Probability Density function

• When it exists \(f_x(x) = \frac{dF_X(x)}{dx}\)
• \(f_x(x) >= 0\)
• \(P[a \leq X \leq b] = \int_{a}^{b}f_X(x)dx\)
• pdf completely specifies behavior of continuous random variables
• Conditional cdf

\(F_x(x | C) = \frac{P[{X \leq x} \cap C]}{P[C]}, \text{ if } P[C]>0\)

• Conditional pdf is derivative of conditional cdf with respect to x:

  \begin{equation} f_X(x|C) = \frac{d F_x(x | C)}{dx} \end{equation}

Let \(S_x\) be the range of the random variable \(X\). Then

• The "average of X" after observing X after many experiments.
  • Based on the relative frequency interpretation
  • \(p_x(x) = N(x)/n, n \to \infty\), then \(m_x = \sum_k x N(x_k)/n = \frac{1}{n}\sum_k x_k N(x_k)\)
• Thus, run the experiment many times, take the mean over each run, it should converge to E[X]
• It does NOT mean the value you could expect from any given experiment: For example, flip a coin, \(X(H) = 0\), \(X(T) = 1\), assuming a fair coin \(E[X] = 1/2\).

Expected value of \(Y = g(X)\) \(E[Y]= \int_{-\infty}^{\infty}g(x)f_x(x)dx\)

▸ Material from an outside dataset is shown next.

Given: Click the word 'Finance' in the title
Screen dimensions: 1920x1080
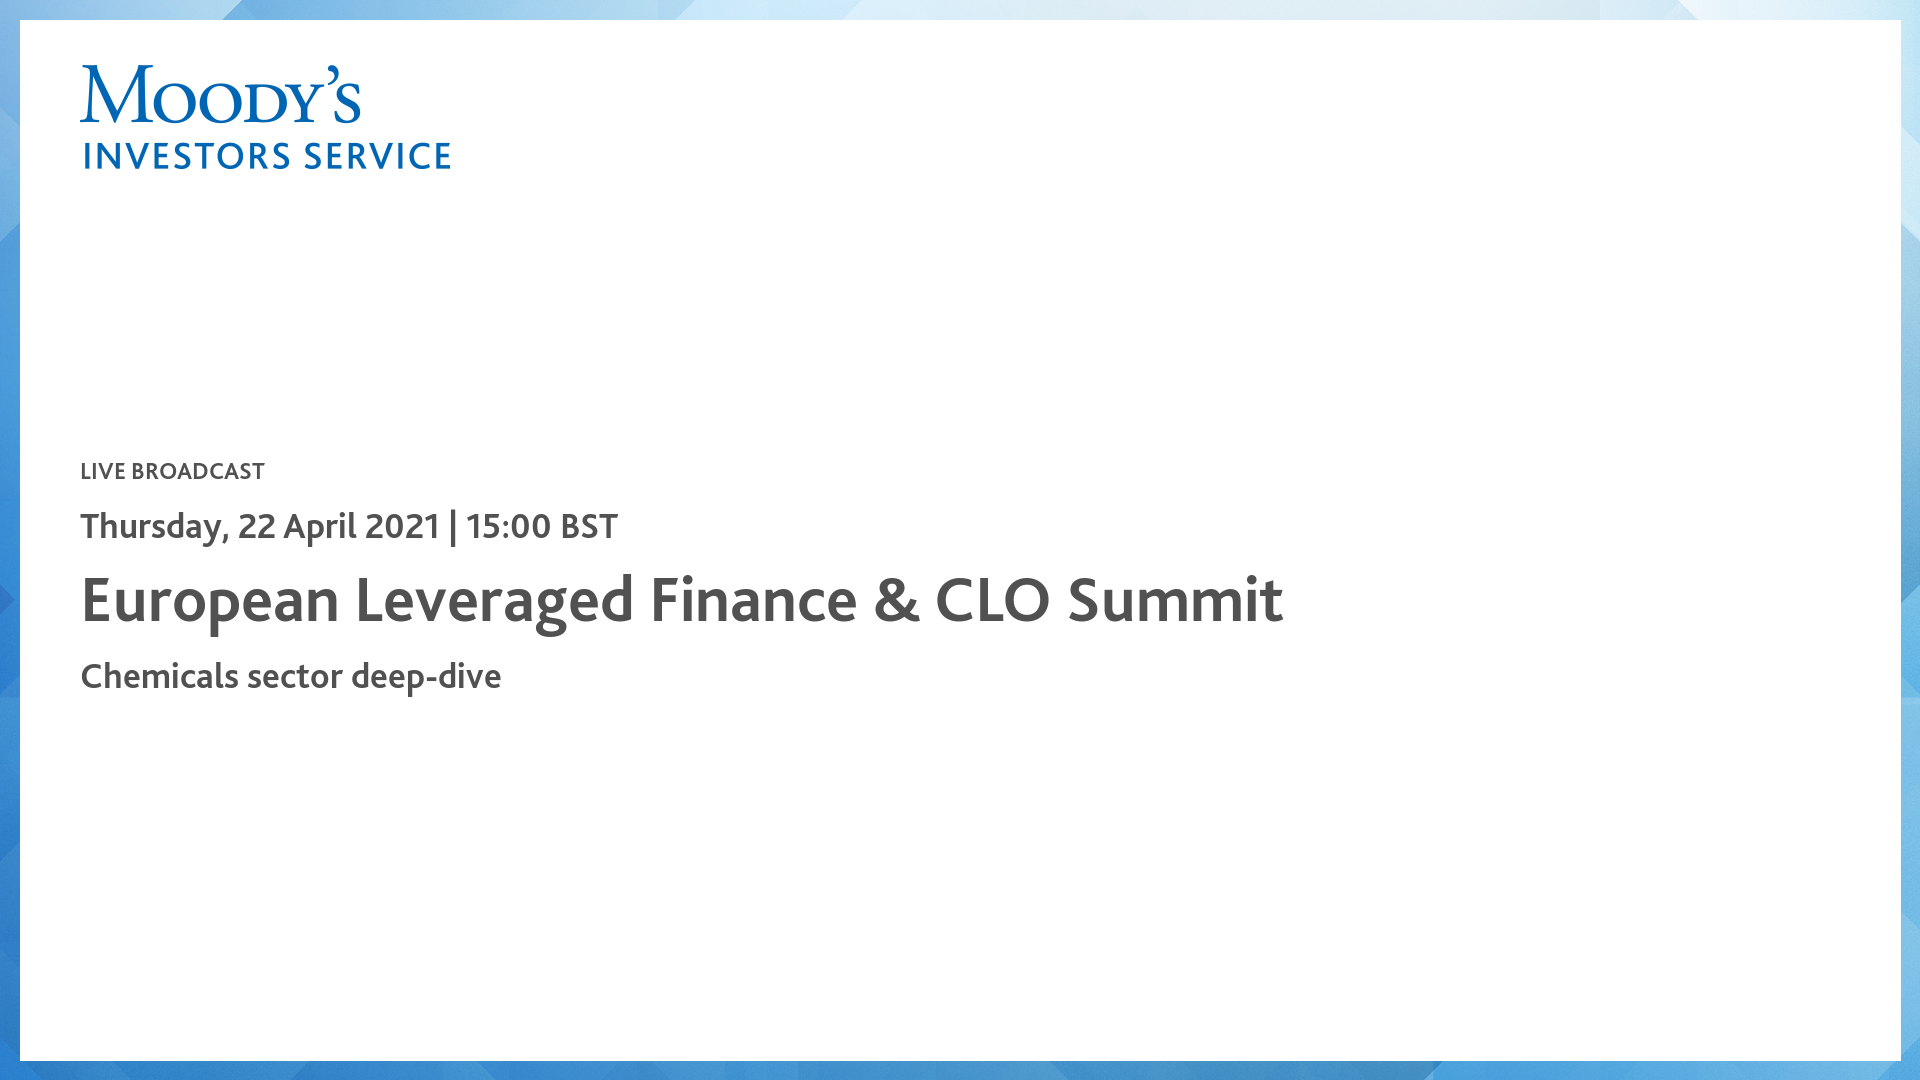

• This is expected value of X when \(Y = X\) and corresponds to the "center of mass" of the pdf
• Variance: \(g(X) = (X - E[X])^2\) - corresponds to the spread about the "center of mass" of the pdf

Let Z = g(X_1, … X_n).

• for continuous Then \(E[Z] = \int_{-\infty}^{\infty} \dots \int_{-\infty}^{\infty}g(X_1, ... X_n)f_{X_1...X_n}(x_1, ..., x_n) dx_1 \dots dx_n\)
• for discrete, replace integral with sum.
• Joint moment of X and Y: \(E[X^j Y^k] = \int_{-\infty}^{\infty} \int_{-\infty}^{\infty}x^j y^k f_{XY}(x,y) dx dy\)
• When \(j = 0\) or \(k = 0\) we get the mean
• When \(j = k = 1\) we get the correlation. If two variables are not correlated, they are "orthogonal"
  • Subtracting out the mean yields the covariance \(E[(X - E[X])(Y-E[Y])]\).
• Covariance measures deviation from the mean.
• Variables are uncorrelated if covariance is zero
• Independence implies uncorrelated but not the opposite (unless jointly gaussian).